TEXT SECTION:
────────────────────

# My first fatty w/ qview



## big griz (Dec 28, 2012)

I made my first fatty tonight.  See what you think......

Rolled out with crumbled bacon and chedder cheese...













100_1140.JPG



__ big griz
__ Dec 28, 2012






All rolled up and ready to go...













100_1141.JPG



__ big griz
__ Dec 28, 2012






Adding some burgers to reverse sear after the fatty has been on about 2 hours













100_1142.JPG



__ big griz
__ Dec 28, 2012






Reverse seared burgers with and without cheese, hot dogs, and of course, the fatty













100_1143.JPG



__ big griz
__ Dec 28, 2012






A close up of the fatty...yum!













100_1144.JPG



__ big griz
__ Dec 28, 2012
__ 1


----------



## go4abliss (Dec 28, 2012)




----------



## driedstick (Dec 29, 2012)

that looks great


----------



## theyetti (Dec 31, 2012)

what exactly is a fatty?


----------



## big griz (Dec 31, 2012)

────────────────────

Items listed in a dataset
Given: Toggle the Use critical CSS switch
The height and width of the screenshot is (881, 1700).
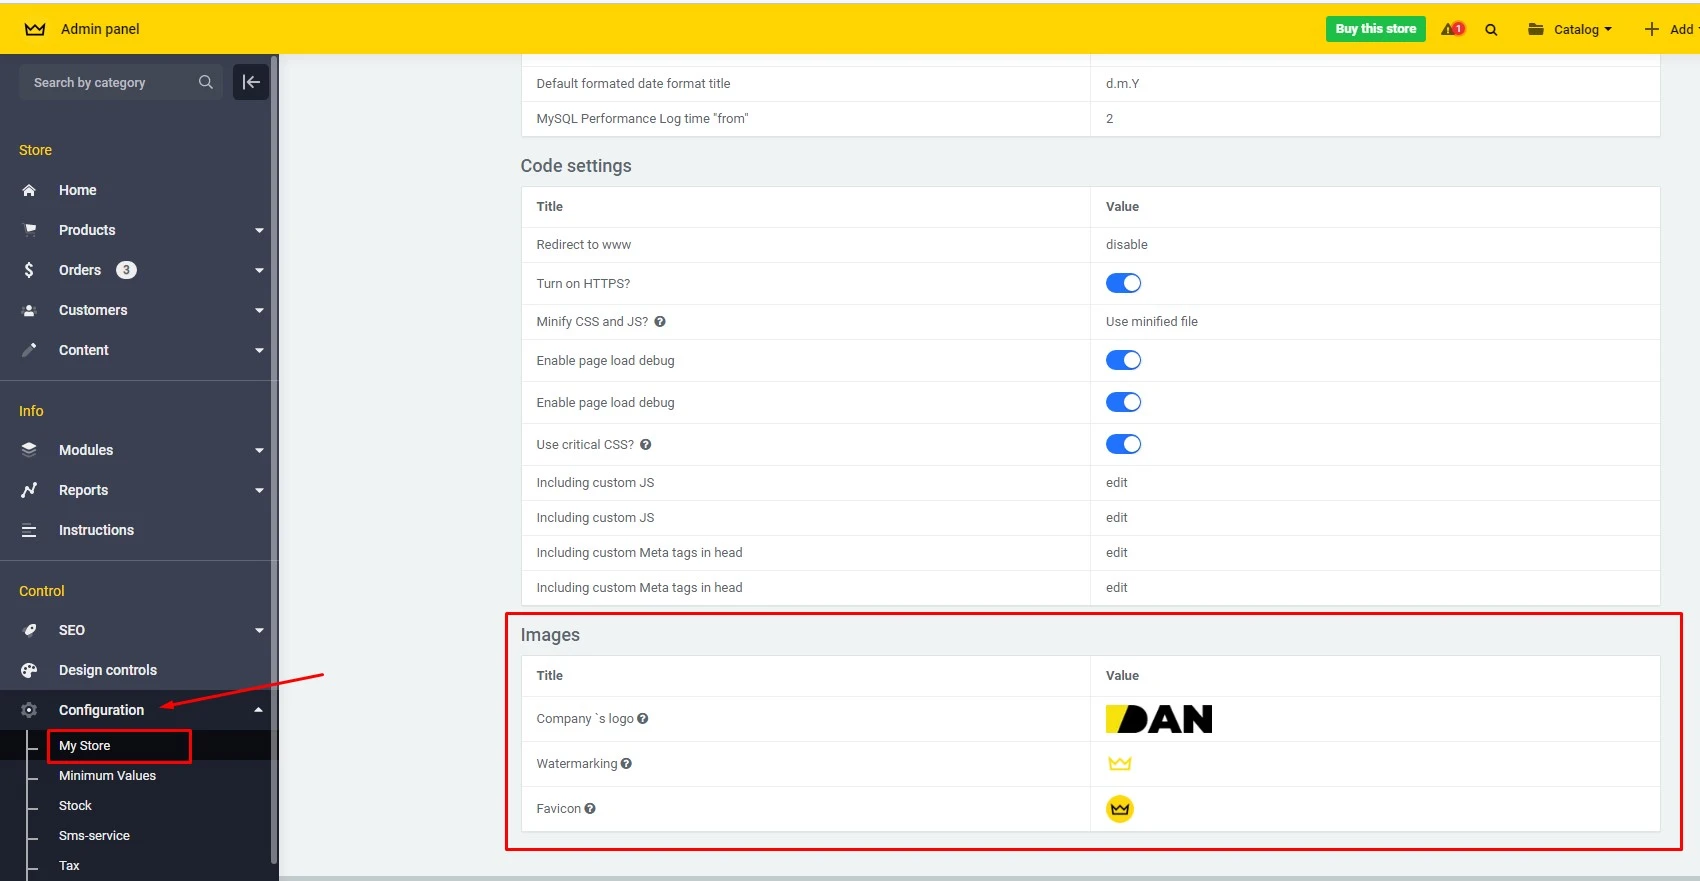Looking at the screenshot, I should [1123, 444].
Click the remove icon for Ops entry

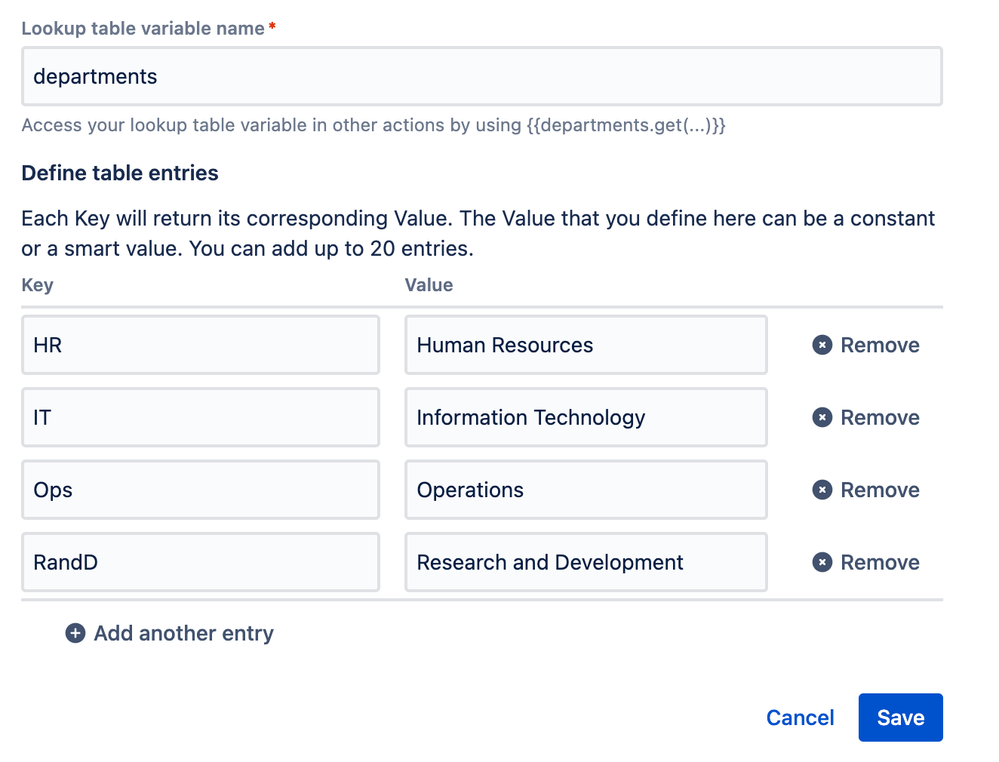tap(822, 490)
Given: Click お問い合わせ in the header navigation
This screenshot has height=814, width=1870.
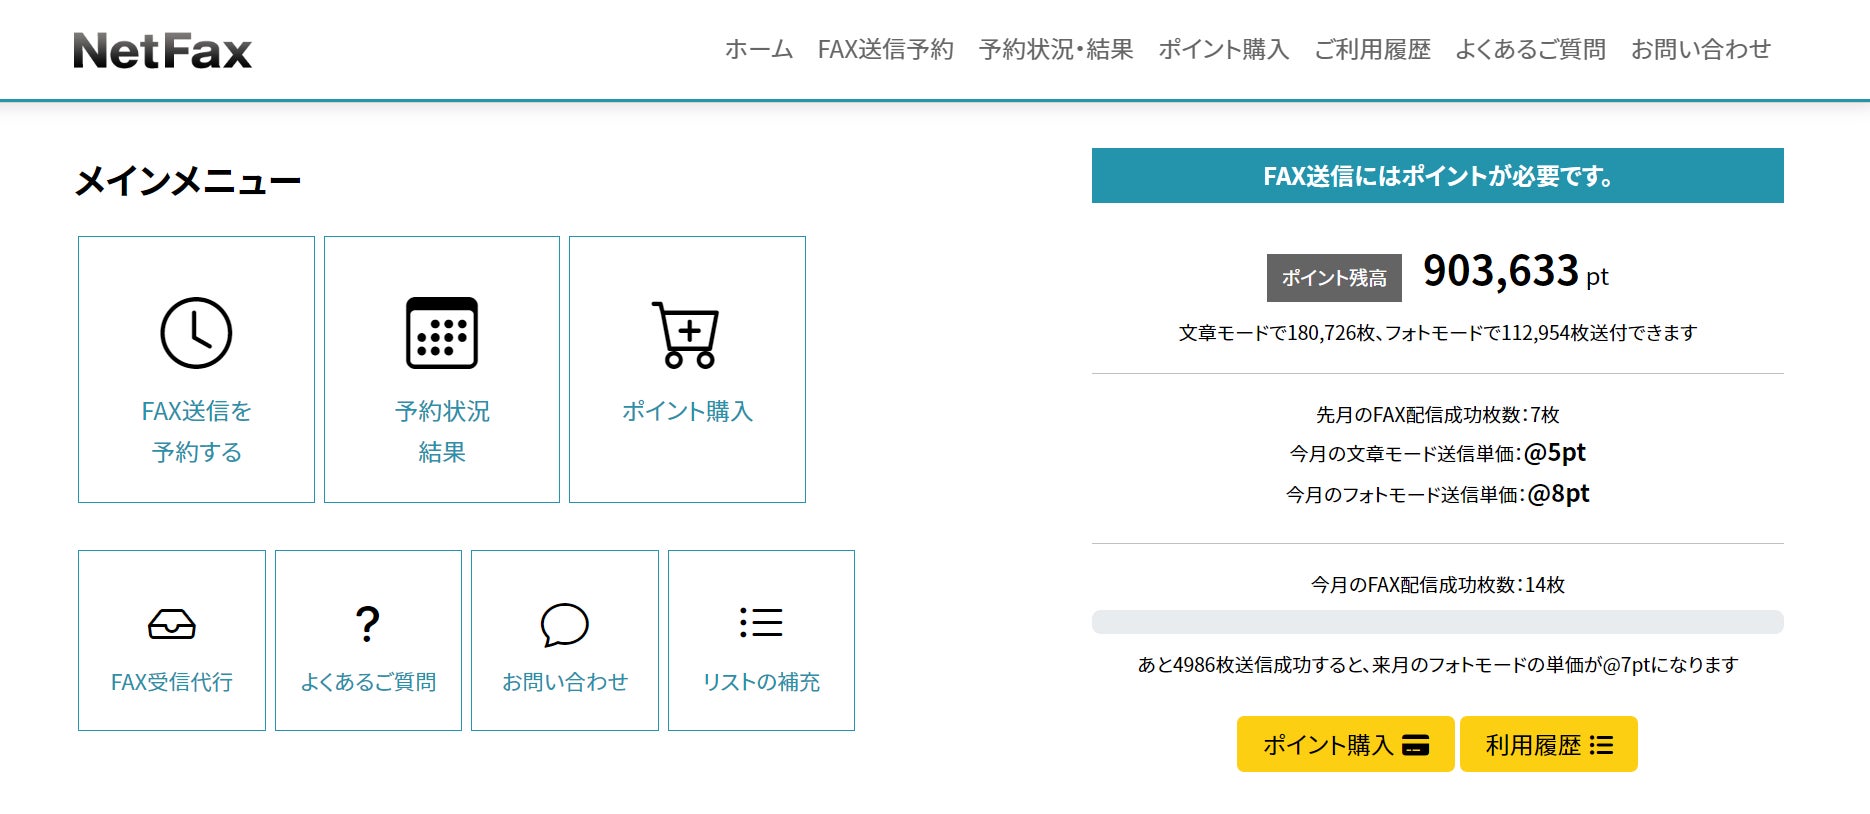Looking at the screenshot, I should [x=1700, y=49].
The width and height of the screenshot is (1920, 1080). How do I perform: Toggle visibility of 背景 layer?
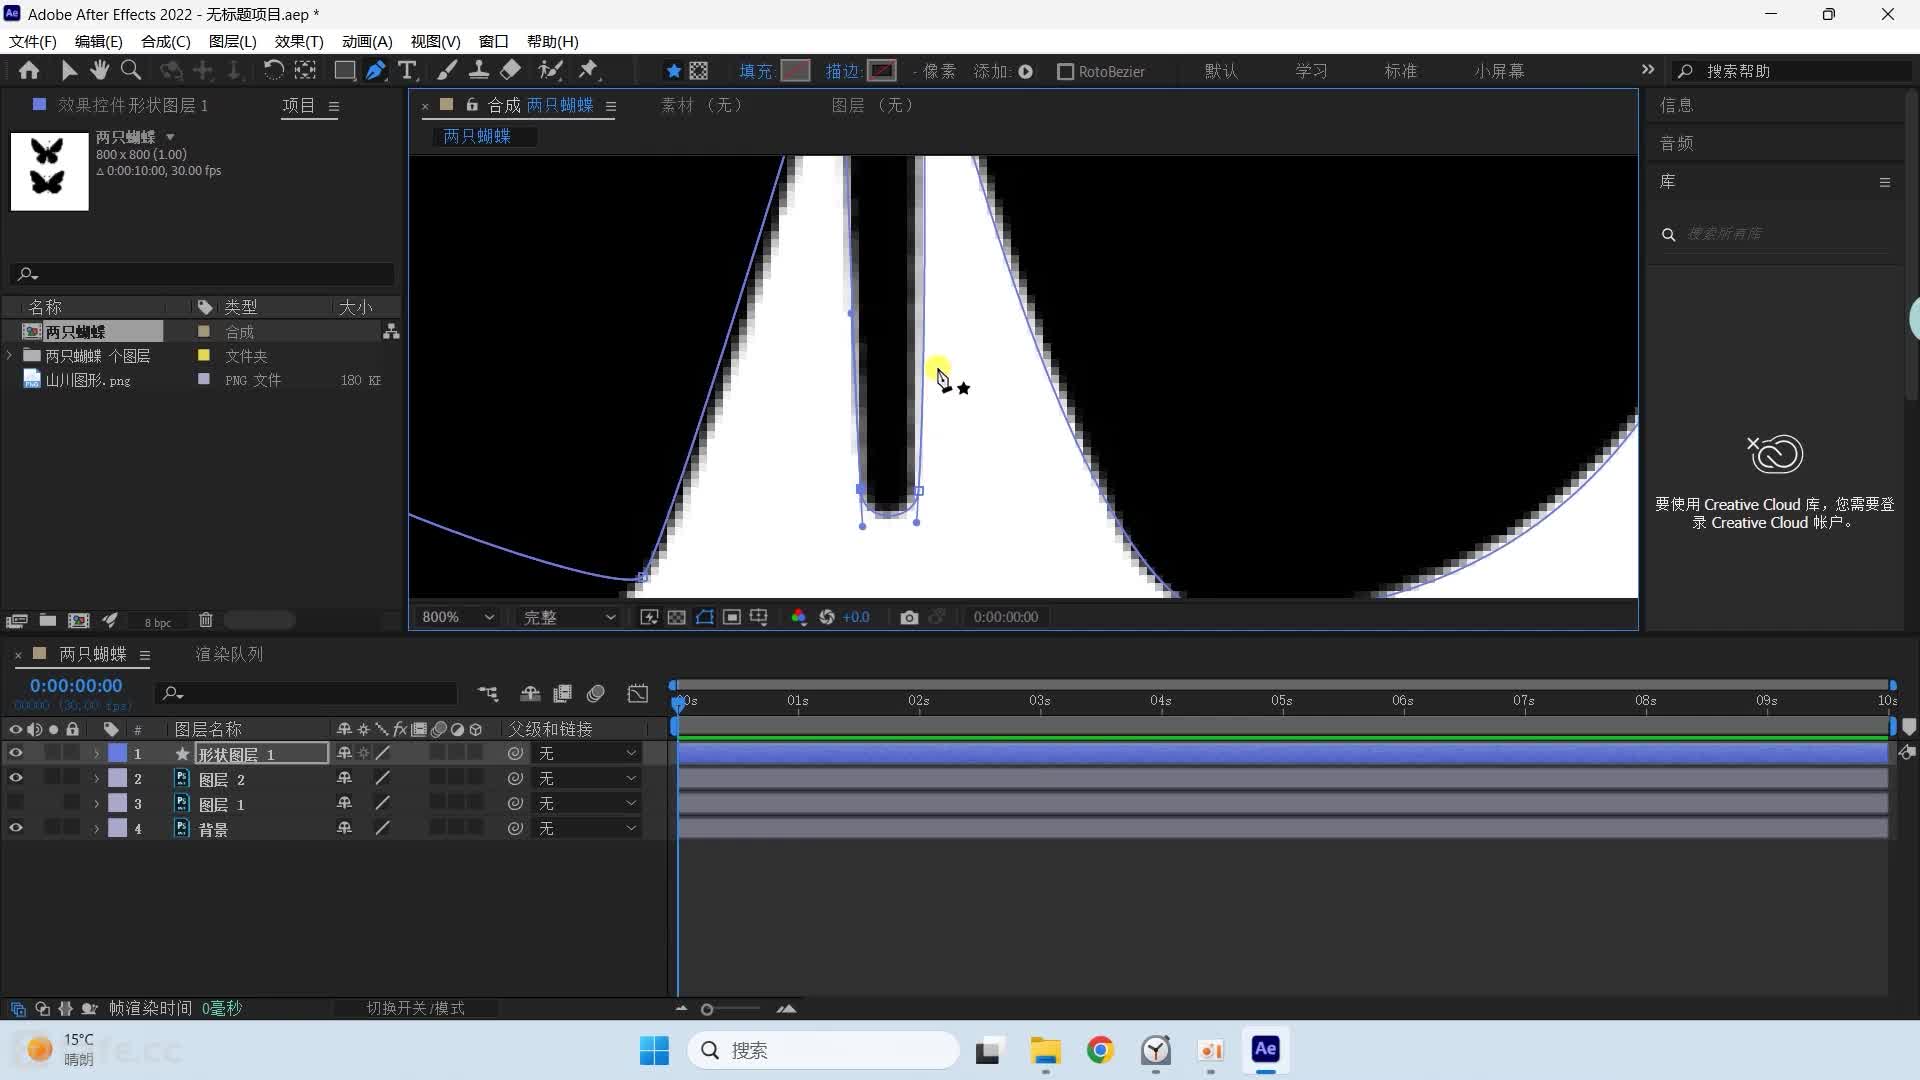(x=15, y=828)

────────────────────

AIM 1: In the fatty thread, about how long had the fatty been cooking when the burgers were added?
AIM 2: Carry on the fatty thread from the point where it stops.
The listing has no connection to the fatty thread.

RESULT 1: About 2 hours.

RESULT 2:
A fatty is 1 lb of breakfast suausage, Italian sausage, etc that is rolled out, filled with various ingredients (cheese, onions, bacon, peppers, etc), rolled back up, woven in bacon, and then smoked.  They can also be smoked right out of the package (aka a naked fatty).   Here are a couple of great links that gives detailed instructions on how they are made....http://www.smokingmeatforums.com/t/87031/rollin-a-fatty-my-version and http://www.smoking-meat.com/january-2010-bacon-wrapped-stuffed-sausage-fatty.html


----------



## theyetti (Jan 1, 2013)

Thanks big grizz.im gonna givr that a try


----------



## big griz (Jan 8, 2013)

I'm glad I could help!  Everyone on here has really helped me step up my game.

Hope yours turns out great.  Be sure to post your success so we can give you some props.


----------



## theyetti (Jan 9, 2013)

I will.thank you


----------



## kathrynn (Jan 9, 2013)

:drool.   Okay.....I have got to do some of these! Yours looked great!


----------



## big griz (Jan 9, 2013)

Thanks KathrynN!  I am new to all of this and these fatties are the perfect thing to smoke while I get my smoker fined tuned enough to take on some more expensive cuts of meat.  Besides experimenting with different "stuffings" is half the fun.


----------



## chef jimmyj (Jan 9, 2013)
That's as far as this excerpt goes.